## Aim of the exercise:
Give the number of lines in the material below that contain the word "each". No other content is needed.

## The data:

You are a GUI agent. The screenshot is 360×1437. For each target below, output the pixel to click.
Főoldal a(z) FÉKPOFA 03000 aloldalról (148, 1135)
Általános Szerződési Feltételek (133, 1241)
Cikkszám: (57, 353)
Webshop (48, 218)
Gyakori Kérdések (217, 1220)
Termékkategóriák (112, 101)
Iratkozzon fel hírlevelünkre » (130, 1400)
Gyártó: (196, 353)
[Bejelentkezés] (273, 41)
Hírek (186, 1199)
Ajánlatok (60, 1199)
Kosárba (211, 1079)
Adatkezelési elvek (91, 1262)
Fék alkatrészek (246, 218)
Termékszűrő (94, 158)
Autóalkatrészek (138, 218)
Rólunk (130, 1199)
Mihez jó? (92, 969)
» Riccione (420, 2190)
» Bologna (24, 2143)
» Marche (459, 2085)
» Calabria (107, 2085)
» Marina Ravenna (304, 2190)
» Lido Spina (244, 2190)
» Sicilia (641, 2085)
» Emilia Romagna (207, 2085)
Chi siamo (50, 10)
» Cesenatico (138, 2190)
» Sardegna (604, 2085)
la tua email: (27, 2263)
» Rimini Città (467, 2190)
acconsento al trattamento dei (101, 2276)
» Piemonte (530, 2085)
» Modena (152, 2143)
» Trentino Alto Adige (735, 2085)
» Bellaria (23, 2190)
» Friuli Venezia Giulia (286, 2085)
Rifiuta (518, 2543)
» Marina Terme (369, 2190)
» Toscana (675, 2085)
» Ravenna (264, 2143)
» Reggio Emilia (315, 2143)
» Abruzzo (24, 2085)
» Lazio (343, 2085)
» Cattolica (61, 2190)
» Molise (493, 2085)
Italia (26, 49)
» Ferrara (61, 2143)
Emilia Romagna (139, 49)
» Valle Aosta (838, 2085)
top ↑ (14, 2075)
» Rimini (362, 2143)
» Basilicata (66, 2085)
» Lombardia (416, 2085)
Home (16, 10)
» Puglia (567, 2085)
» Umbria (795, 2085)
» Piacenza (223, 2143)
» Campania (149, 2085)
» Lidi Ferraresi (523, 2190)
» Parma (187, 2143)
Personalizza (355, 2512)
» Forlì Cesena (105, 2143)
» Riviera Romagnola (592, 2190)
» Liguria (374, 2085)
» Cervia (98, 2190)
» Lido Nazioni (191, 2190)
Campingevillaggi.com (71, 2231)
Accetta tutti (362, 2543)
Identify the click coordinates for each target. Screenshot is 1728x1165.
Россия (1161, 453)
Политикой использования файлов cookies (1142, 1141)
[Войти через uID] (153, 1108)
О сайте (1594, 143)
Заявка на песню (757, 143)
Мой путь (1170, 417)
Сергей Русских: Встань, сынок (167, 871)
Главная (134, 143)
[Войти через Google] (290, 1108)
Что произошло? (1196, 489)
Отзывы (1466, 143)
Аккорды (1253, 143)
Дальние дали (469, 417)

## Completed exercise:
2